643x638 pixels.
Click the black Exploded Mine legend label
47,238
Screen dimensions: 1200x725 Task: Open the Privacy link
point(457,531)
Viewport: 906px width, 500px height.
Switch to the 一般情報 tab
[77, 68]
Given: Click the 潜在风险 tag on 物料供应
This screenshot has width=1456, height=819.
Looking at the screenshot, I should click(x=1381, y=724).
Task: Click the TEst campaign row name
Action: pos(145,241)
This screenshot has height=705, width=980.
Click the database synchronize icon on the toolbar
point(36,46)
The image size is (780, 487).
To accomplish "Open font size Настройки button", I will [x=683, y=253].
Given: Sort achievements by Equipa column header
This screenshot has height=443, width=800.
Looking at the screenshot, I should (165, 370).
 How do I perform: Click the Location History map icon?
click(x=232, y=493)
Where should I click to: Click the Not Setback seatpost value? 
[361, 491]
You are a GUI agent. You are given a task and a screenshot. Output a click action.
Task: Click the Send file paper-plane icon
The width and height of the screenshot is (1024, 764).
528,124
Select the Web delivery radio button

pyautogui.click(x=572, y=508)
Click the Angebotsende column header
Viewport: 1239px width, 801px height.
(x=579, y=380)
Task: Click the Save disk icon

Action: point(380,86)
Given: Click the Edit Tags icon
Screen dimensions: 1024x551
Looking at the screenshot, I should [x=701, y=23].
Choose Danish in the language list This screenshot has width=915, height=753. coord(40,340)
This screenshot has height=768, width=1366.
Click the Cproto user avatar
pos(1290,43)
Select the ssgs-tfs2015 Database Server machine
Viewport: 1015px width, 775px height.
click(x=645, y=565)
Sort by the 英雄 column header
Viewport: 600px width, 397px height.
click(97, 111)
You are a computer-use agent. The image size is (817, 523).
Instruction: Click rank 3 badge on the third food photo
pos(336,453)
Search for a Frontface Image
■ ■ ■ ■ ■ ■ ■
**What you are asked to do:**
Give an exact repetition of all the material.

**Reply:**
643x638 pixels.
Click the black Exploded Mine legend label
47,238
Screen dimensions: 1200x725 Task: Open the Privacy link
point(457,531)
Viewport: 906px width, 500px height.
Switch to the 一般情報 tab
[77, 68]
Given: Click the 潜在风险 tag on 物料供应
This screenshot has width=1456, height=819.
Looking at the screenshot, I should click(x=1381, y=724).
Task: Click the TEst campaign row name
Action: pos(145,241)
This screenshot has height=705, width=980.
Click the database synchronize icon on the toolbar
point(36,46)
The image size is (780, 487).
To accomplish "Open font size Настройки button", I will [x=683, y=253].
Given: Sort achievements by Equipa column header
This screenshot has height=443, width=800.
Looking at the screenshot, I should (165, 370).
 How do I perform: Click the Location History map icon?
click(x=232, y=493)
Where should I click to: Click the Not Setback seatpost value? 
[361, 491]
You are a GUI agent. You are given a task and a screenshot. Output a click action.
Task: Click the Send file paper-plane icon
The width and height of the screenshot is (1024, 764).
528,124
Select the Web delivery radio button

pyautogui.click(x=572, y=508)
Click the Angebotsende column header
Viewport: 1239px width, 801px height.
(x=579, y=380)
Task: Click the Save disk icon

Action: point(380,86)
Given: Click the Edit Tags icon
Screen dimensions: 1024x551
Looking at the screenshot, I should [x=701, y=23].
Choose Danish in the language list This screenshot has width=915, height=753. coord(40,340)
This screenshot has height=768, width=1366.
Click the Cproto user avatar
pos(1290,43)
Select the ssgs-tfs2015 Database Server machine
Viewport: 1015px width, 775px height.
click(x=645, y=565)
Sort by the 英雄 column header
Viewport: 600px width, 397px height.
click(97, 111)
You are a computer-use agent. The image size is (817, 523).
Instruction: Click rank 3 badge on the third food photo
pos(336,453)
Search for a Frontface Image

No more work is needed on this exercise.